Le Zimbabwe doit abandonner les poursuites engagées contre d'anciens prisonniers d'opinion
10 mars 2009
Les prisonniers d'opinion Jestina Mukoko et Broderick Takawira ont respectivement été libérés le 2 mars et le 28 février, après plusieurs mois de détention subis à la suite de leur disparition forcée début décembre 2008.
Ils ont tous les deux été victimes d'une disparition forcée, d'une arrestation et d'une détention illégales, et d'actes de torture aux mains d'agents des services de sécurité de l'État. Ils ont été libérés après le paiement d'une caution s'élevant pour chacun à près de 470 euros. Ils ont également dû remettre leur passeport aux autorités et faire un dépôt de garantie, sous forme de titres de propriété, équivalant à au moins 15 600 euros.
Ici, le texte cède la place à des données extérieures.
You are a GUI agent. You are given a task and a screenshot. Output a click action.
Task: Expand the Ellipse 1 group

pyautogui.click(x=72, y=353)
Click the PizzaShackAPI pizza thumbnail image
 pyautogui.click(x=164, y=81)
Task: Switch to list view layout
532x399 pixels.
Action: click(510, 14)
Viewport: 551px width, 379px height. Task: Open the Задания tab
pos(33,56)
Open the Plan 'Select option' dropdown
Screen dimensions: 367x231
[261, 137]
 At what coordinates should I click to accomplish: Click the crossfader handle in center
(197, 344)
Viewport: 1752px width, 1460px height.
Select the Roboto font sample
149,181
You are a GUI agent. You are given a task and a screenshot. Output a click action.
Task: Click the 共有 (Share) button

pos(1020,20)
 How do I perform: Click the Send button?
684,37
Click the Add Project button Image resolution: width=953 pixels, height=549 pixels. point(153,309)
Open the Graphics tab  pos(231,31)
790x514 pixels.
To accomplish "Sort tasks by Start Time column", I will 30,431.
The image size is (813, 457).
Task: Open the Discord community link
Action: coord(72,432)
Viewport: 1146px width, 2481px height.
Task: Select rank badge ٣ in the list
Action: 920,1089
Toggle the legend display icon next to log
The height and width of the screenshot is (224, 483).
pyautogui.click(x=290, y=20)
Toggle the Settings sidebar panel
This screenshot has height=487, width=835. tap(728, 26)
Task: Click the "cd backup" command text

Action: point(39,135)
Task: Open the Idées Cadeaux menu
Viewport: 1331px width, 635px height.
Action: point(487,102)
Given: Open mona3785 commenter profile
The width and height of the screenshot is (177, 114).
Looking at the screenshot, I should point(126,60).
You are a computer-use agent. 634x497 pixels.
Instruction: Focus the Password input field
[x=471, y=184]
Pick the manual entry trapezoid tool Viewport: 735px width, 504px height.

Ils doivent en outre se présenter deux fois par semaine au poste de police le plus proche de chez eux.
Amnesty International est soulagée par la libération de ces deux défenseurs des droits humains, mais elle reste préoccupée par le fait qu'ils ont été arrêtés et détenus uniquement en raison de leurs activités pourtant légitimes en faveur des droits humains.
L'organisation a demandé au procureur général de lever toutes les conditions fixées pour la libération des deux prisonniers d'opinion et d'abandonner immédiatement les poursuites engagées contre eux.
Jestina Mukoko et Broderick Takawira font partie d'un groupe d'une trentaine de défenseurs des droits humains et militants politiques victimes d'une disparition forcée et d'une détention illégale. Certains sont accusés par l'État d'avoir recruté des personnes pour un entraînement militaire au Botswana. D'autres sont accusés d'attentats à l'explosif contre des postes de police à Harare et sur une ligne de chemin de fer. Ils nient ces accusations.